_TASKS TO CARRY OUT_
(a) Answer these questions about the blog post on dating:
(i) How many "non-negotiables" does the blog post say a person should have when dating?
(ii) What does the writer's dad call the writer?
(iii) According to the last sentence under REASON #10, what does the writer need to realize?
(b) Copy the entries word for word, starting at the line that contains "You are a computer-use agent." and ending with the last line of the entries, with both ends included. Leave the pictures out of your copy.

_DOCUMENT EXCERPT_
[START]
REASON #9: I still think "Mr. Right" is coming along
I'm super bad at taking my own advice (duuhh) but let me tell you that Mr. Right ain't coming, honey. Because he doesn't actually exist. I have knowingly made the most common dating mistake. I've cooked up a list of traits, Frankensteined qualities together from past dudes that I like, and slapped it all together to make some imaginary Ken doll of a man that I expect to come along and sweep me off my feet. But the truth is that men like that don't exist, and women who think they do hold themselves back because they pass up perfectly good men in their quest for the "perfect guy". You have to realize that, A-no one is perfect, and B- you yourself could potentially have qualities others don't dig, so why hate on others for their quirks? The golden rule tells us to do unto others as you would have them do unto you. If you don't want to be judged for your quirks, then don't do it to other people. My problem is that I find one tiny thing wrong with a person, and banish them away. I also have a tall list of expectations they have to meet. I read somewhere that you should have five "non-negotiables" when it comes to dating, and that's it. Five things that guys absolutely either must or must not have. My problem is that I have like 225, not five. The more you narrow your focus, the harder it is to find someone.
REASON #10: I'm the "dog catcher".
This is what my dad calls me. I tend to scrape the bottom of the underside of the barrel when it comes to guys. My problem is that I take any and all. No one isn't welcome at my door. My standards are way too low, in addition to being too narrow, as referenced above. But the abovementioned reason contributes completely to the problem. I tend to look more at guys' credentials than their actual compatibility with me. Hence me getting involved with so many dudes who aren't right for me, hence me getting my heart broken and let down over and over again. I continually voluntarily date shitty guys who I know aren't right for me, then get shocked every time it doesn't work out. Like it was gonna be a surprise or something. And the kicker is that I know exactly the moment I meet someone if they're right for me or not. Yet I still pursue these guys even if I know they won't work out. I need to realize that it's ok to be alone.
[[Hopefully no dude actually reads this. Because it's great to have perspective on your problems, but who really wants an itemized, detailed list of everything that's wrong with a girl?]]
And all of this makes me sound really, really batshit crazy. But I'm gonna do me, and I'm gonna do it right. Next time we talk, hopefully I'll be a little bit better of a human being, thus on my way to true happiness. :)
REASON #1: I'm not ready to grow up.
[END]
(Records for locating described items)
[START]
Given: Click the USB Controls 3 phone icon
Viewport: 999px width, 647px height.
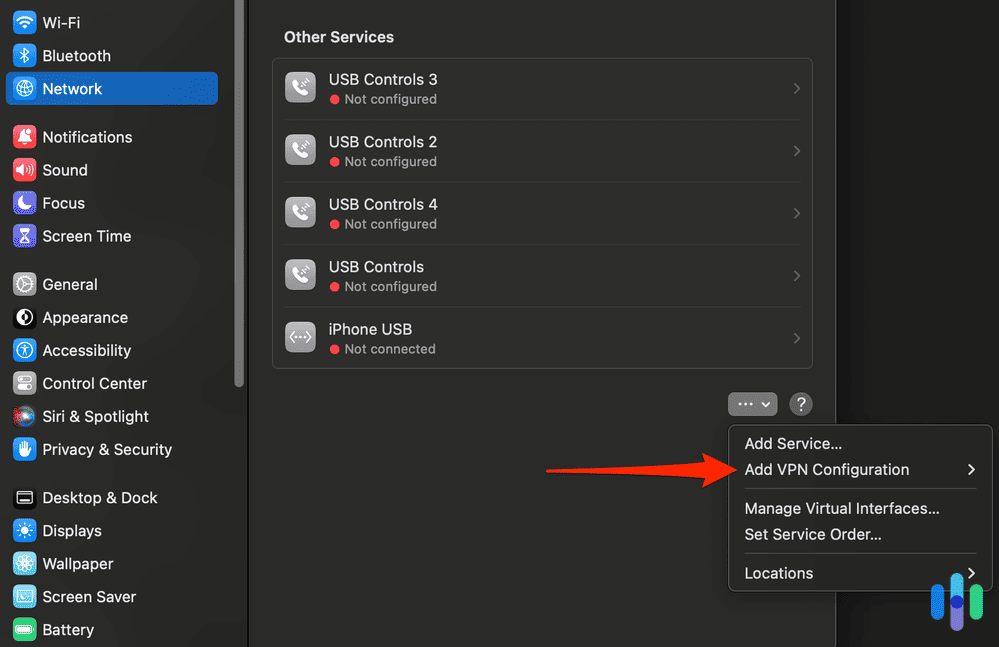Looking at the screenshot, I should point(300,88).
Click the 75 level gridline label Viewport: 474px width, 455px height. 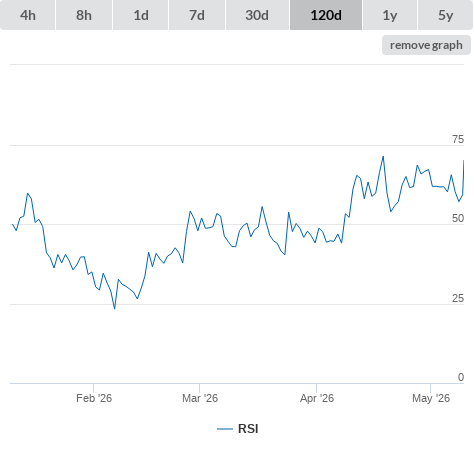coord(458,139)
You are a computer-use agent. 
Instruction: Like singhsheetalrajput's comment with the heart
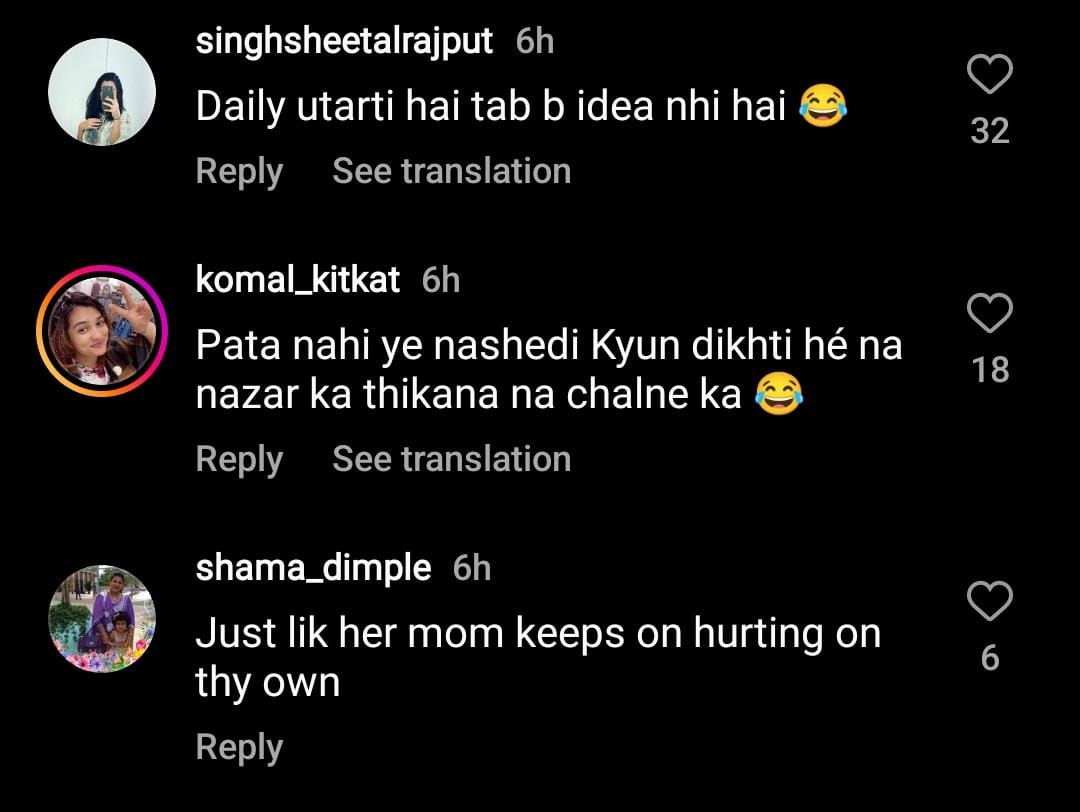(x=990, y=75)
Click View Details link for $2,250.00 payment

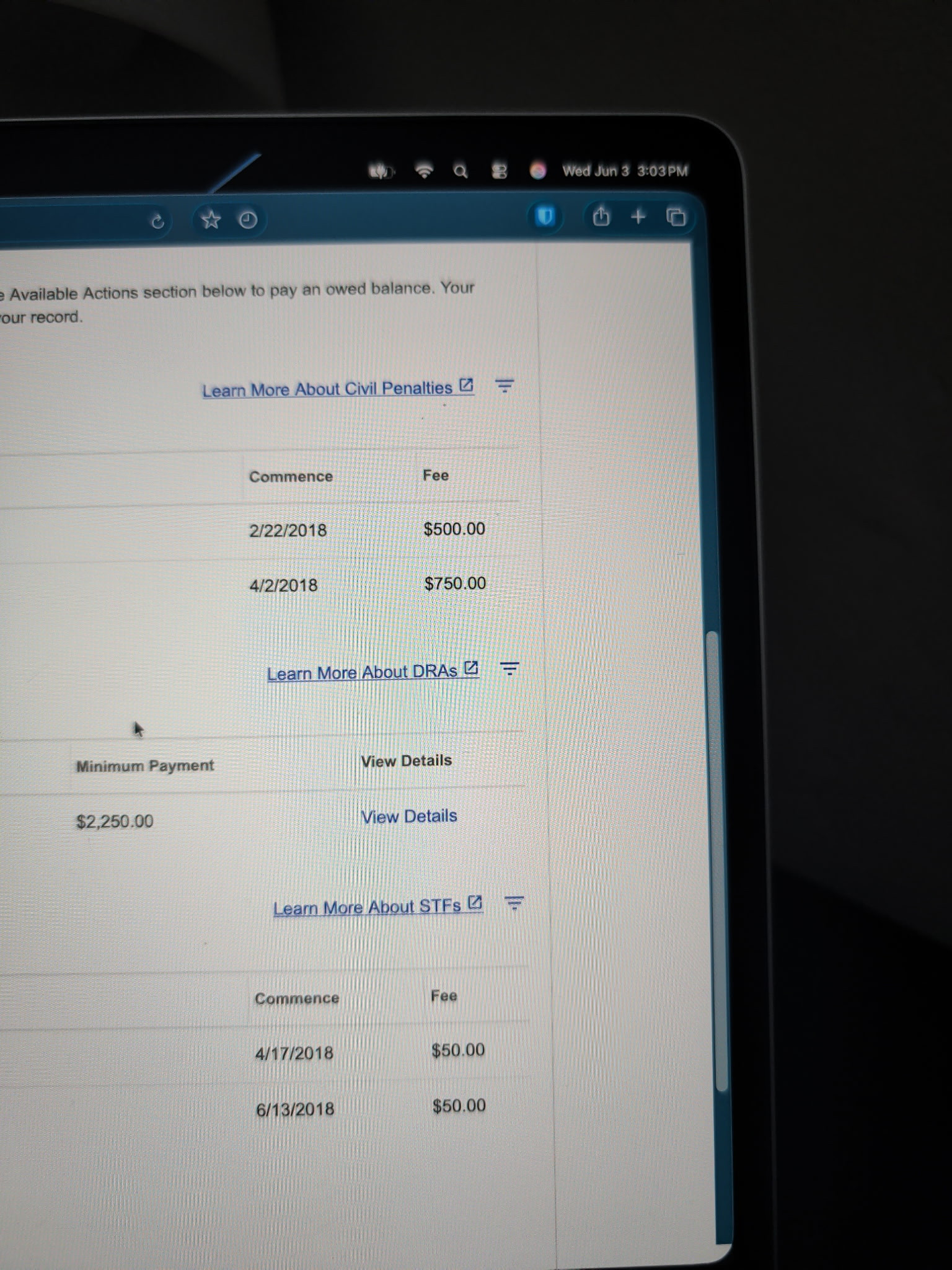[409, 816]
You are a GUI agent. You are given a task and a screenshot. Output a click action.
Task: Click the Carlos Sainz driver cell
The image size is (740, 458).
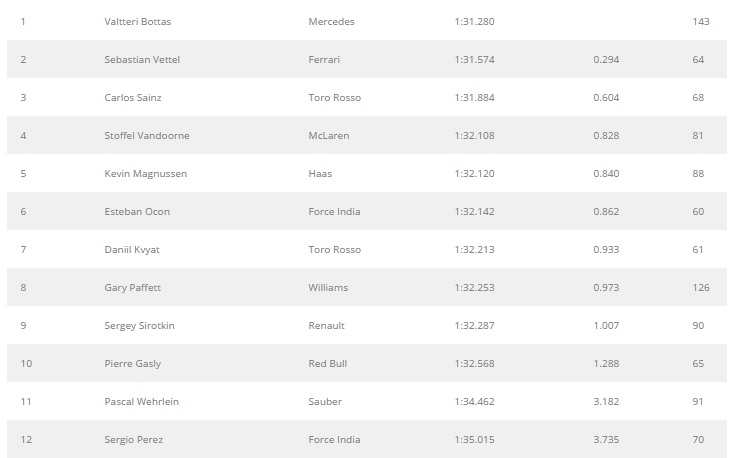pos(133,98)
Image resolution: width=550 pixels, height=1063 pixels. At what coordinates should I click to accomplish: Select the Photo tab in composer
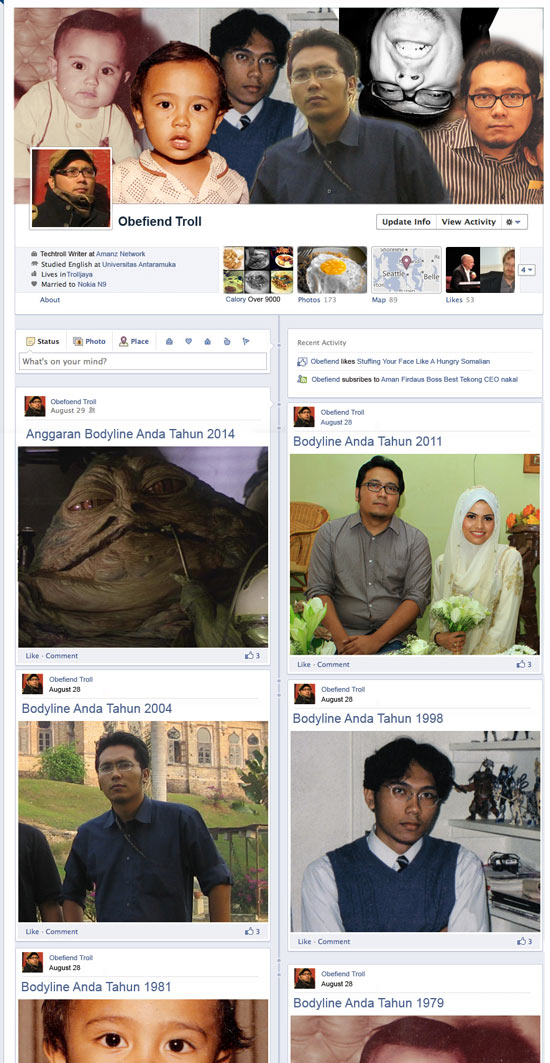90,341
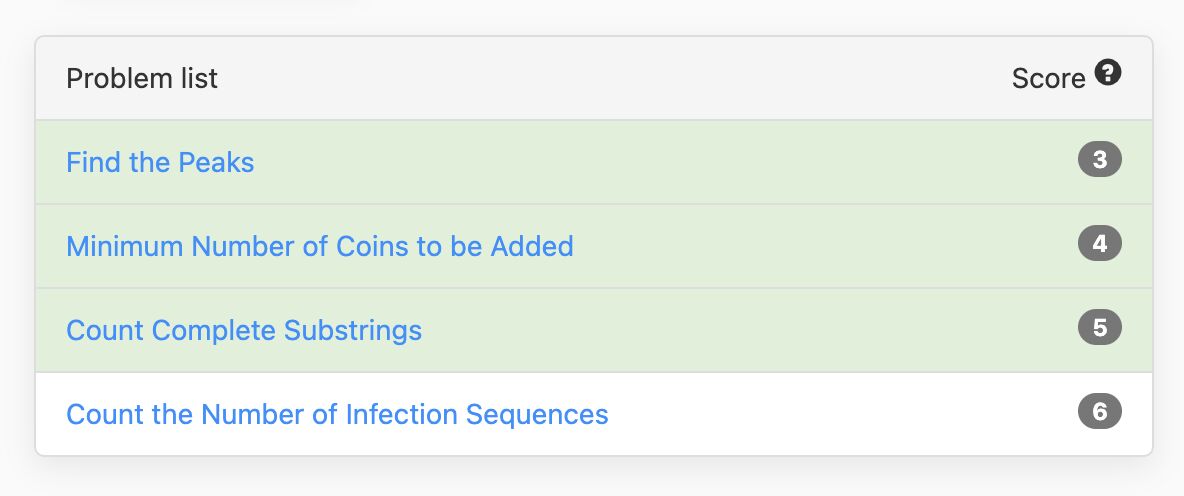Select the green Count Complete Substrings row background
Viewport: 1184px width, 496px height.
594,330
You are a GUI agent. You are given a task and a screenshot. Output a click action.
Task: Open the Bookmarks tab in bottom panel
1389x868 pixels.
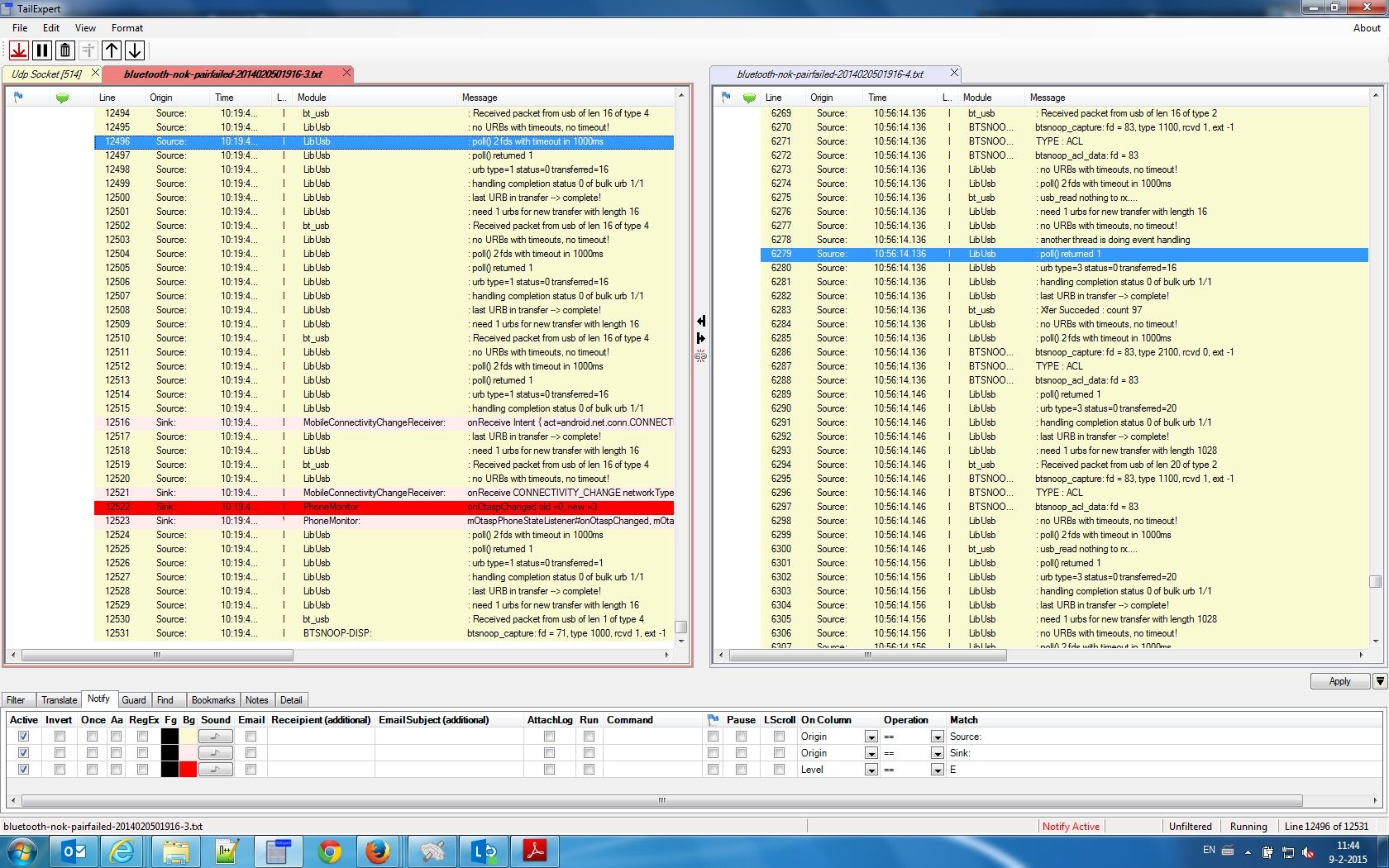[212, 699]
[END]
_TASK RESULTS_
(a)
(i) Five.
(ii) The "dog catcher."
(iii) That it's ok to be alone.

(b)
You are a computer-use agent. 
Instruction: Like singhsheetalrajput's comment with the heart
(x=990, y=75)
Click View Details link for $2,250.00 payment

[409, 816]
You are a GUI agent. You are given a task and a screenshot. Output a click action.
Task: Click the Carlos Sainz driver cell
The image size is (740, 458).
pos(133,98)
Image resolution: width=550 pixels, height=1063 pixels. At what coordinates should I click to accomplish: Select the Photo tab in composer
90,341
Select the green Count Complete Substrings row background
Viewport: 1184px width, 496px height.
594,330
You are a GUI agent. You are given a task and a screenshot. Output a click action.
Task: Open the Bookmarks tab in bottom panel
1389x868 pixels.
[212, 699]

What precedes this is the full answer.